51. Andolsun biz İbrahim'e daha önce rüşdünü vermiştik. Biz onu iyi tanırdık.
Tefsirlerde, ayetteki “rüşd” kelimesinin peygamberlik anlamına, yahut Hz. İbrahim’in risaletten önce de sahip olduğu hidayet ve doğruluk manasına geldiği belirtilmiştir.
52. O, babasına ve kavmine: Şu karşısına geçip tapmakta olduğunuz heykeller de ne oluyor? demişti.
53. Dediler ki: Biz, babalarımızı bunlara tapar kimseler bulduk.
54. Doğrusu, siz de, babalarınız da açık bir sapıklık içindesiniz, dedi.
55. Dediler ki: Bize gerçeği mi getirdin, yoksa sen oyunbazlardan biri misin?
56. Hayır, dedi, sizin Rabbiniz, yarattığı göklerin ve yerin de Rabbidir ve ben buna şahitlik edenlerdenim.
57. Allah'a yemin ederim ki, siz ayrılıp gittikten sonra putlarınıza bir oyun oynayacağım!
Hz.İbrahim’in bu sözü gizli olarak söylediği ve kendisini sadece bir kişinin duyduğu rivayeti de vardır.
58. Sonunda İbrahim onları paramparça etti. Yalnız onların büyüğünü bıraktı; belki ona müracaat ederler diye.

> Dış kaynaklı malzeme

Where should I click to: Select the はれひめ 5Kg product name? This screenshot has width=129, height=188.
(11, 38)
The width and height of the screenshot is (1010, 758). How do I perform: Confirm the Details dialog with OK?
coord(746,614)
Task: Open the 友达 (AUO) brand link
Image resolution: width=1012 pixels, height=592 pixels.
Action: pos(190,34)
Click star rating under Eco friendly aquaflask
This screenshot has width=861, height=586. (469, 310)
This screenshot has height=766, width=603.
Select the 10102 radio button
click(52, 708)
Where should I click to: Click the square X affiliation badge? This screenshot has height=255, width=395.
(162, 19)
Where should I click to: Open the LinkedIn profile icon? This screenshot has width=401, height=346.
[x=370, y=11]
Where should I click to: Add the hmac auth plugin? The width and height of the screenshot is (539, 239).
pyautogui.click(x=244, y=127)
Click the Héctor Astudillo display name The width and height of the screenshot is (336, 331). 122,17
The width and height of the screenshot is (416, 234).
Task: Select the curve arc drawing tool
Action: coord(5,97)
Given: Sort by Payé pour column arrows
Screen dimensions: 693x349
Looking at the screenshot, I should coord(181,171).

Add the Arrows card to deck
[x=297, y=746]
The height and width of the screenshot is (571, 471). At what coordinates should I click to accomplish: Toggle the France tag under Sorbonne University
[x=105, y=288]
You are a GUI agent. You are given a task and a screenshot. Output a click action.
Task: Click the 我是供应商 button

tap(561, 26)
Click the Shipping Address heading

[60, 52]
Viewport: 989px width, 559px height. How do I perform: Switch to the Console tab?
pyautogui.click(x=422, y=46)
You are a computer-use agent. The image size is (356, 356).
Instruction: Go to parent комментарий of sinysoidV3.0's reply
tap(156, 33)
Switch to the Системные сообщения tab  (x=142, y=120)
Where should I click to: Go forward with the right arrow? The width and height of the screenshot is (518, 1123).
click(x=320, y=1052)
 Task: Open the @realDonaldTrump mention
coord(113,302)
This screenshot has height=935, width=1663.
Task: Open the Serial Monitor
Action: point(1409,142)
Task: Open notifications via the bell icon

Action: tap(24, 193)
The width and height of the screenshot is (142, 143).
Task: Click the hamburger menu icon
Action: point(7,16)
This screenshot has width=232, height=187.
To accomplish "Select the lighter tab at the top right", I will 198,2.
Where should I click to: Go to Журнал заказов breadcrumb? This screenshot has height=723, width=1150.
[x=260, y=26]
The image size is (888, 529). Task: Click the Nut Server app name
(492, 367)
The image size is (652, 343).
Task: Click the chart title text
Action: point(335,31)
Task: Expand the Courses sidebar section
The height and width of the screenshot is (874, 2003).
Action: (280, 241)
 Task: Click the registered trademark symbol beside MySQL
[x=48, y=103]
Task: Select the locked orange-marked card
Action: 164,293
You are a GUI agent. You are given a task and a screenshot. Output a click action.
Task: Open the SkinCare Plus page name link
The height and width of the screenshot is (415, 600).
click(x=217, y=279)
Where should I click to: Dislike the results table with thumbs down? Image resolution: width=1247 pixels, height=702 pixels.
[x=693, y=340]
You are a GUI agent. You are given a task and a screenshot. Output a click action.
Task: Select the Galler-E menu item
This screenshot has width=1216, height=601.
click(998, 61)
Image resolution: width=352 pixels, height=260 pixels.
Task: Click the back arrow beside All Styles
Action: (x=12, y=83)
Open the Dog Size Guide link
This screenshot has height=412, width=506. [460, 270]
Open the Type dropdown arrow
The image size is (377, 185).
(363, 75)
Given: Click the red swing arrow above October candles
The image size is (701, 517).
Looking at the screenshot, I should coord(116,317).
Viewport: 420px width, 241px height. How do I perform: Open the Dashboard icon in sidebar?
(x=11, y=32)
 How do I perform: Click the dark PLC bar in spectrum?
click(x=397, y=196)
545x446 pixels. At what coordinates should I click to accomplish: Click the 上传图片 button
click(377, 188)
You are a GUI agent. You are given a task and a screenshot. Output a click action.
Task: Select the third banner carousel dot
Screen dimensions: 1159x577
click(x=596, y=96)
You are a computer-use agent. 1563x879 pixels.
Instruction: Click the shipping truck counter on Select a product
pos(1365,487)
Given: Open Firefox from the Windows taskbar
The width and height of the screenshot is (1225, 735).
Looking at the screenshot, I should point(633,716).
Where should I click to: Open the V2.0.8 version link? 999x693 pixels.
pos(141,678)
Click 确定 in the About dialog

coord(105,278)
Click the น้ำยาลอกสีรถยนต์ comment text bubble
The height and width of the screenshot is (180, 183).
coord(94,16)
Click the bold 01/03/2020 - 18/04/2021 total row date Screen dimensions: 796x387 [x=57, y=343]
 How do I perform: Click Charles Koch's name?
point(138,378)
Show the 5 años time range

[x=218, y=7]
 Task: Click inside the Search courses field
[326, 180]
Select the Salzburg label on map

Tefsirlerde nakledildiğine göre Hz.İbrahim, putları kırdıktan sonra baltayı, sağlam bıraktığı büyük putun boynuna asmıştı. Bir bayram şenliğine giden halk, dönüşte putların kırılmış olduğunu gördüler.
59. Bunu tanrılarımıza kim yaptı? Muhakkak o, zalimlerden biridir, dediler.
60. (Bir kısmı

Bunları diline dolayan bir genç duyduk; kendisine İbrahim denilirmiş, dediler.